Could you render the lines of the listing below as a numbered list, skipping any blank lines and leaving the pictures out?

··· Supplied information

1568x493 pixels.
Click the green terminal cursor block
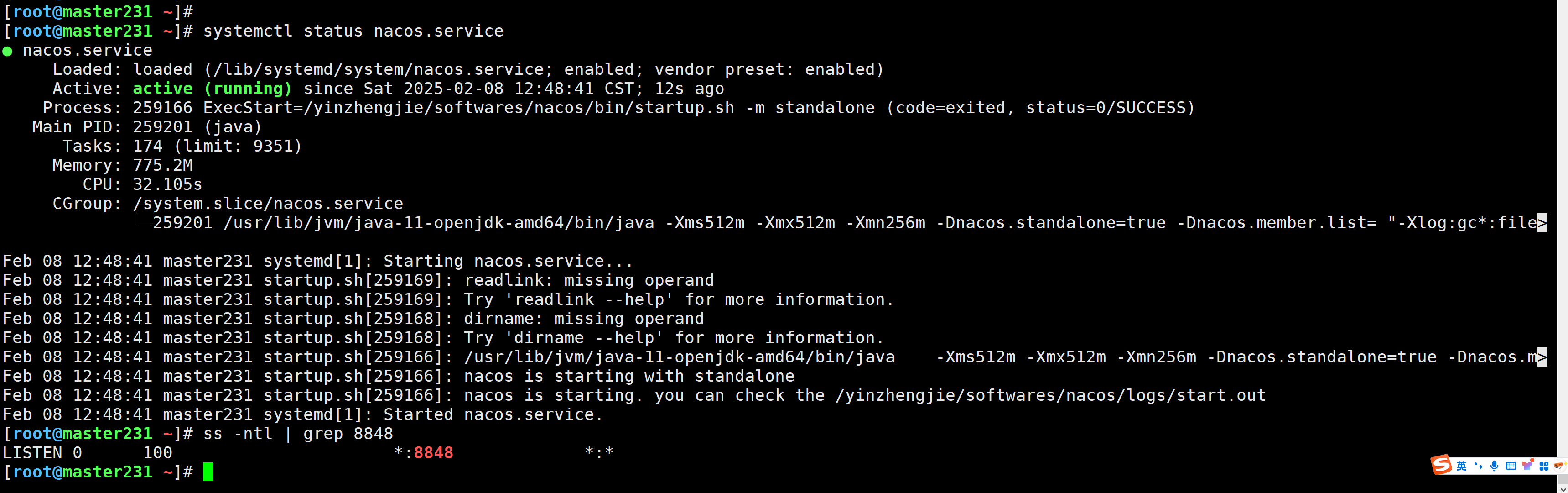pos(208,472)
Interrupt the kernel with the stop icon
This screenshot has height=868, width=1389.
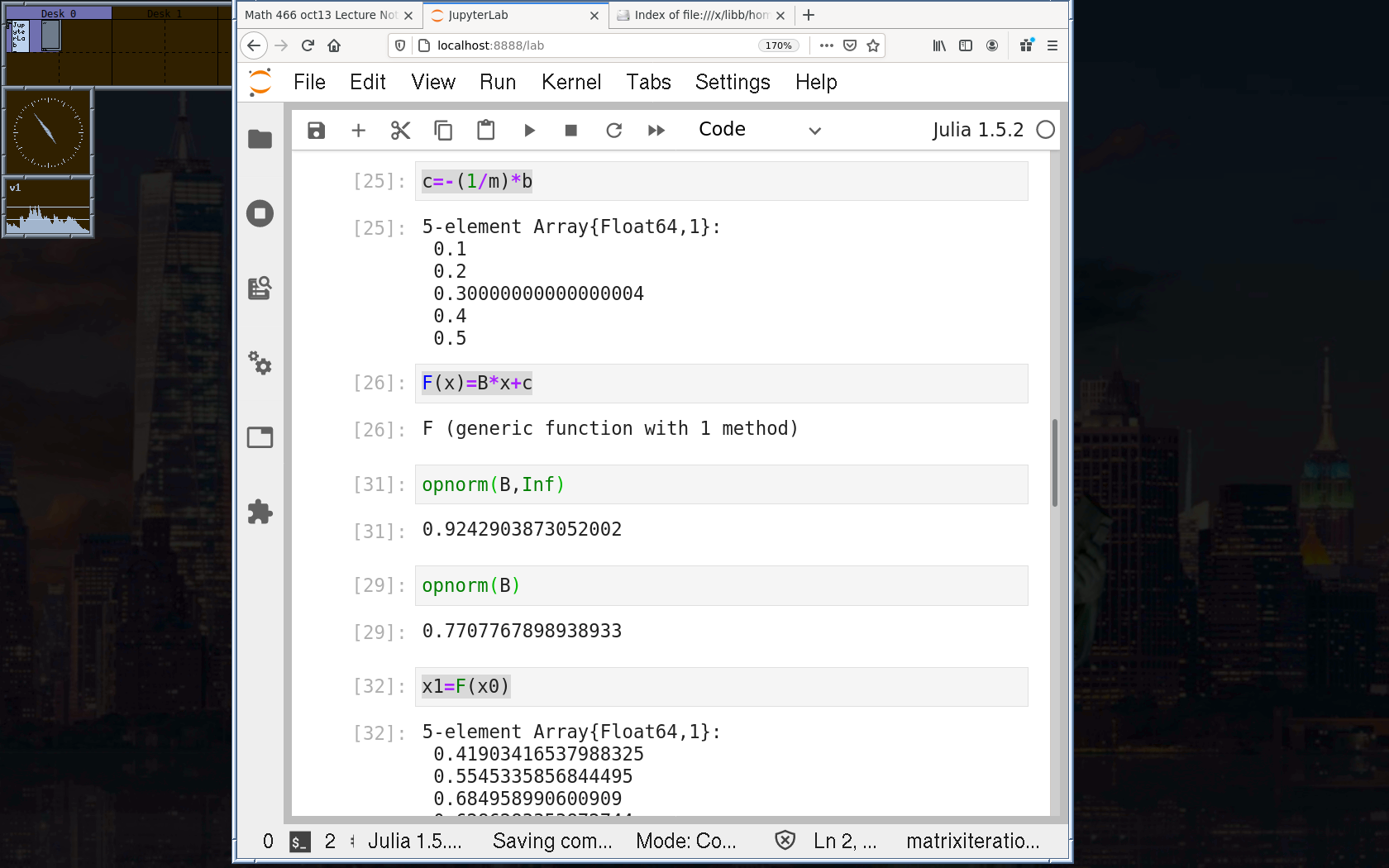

······

◆ Exercise answer:
1. 1568x493 pixels.
2. Click the green terminal cursor block
3. pos(208,472)
4. Interrupt the kernel with the stop icon
5. This screenshot has height=868, width=1389.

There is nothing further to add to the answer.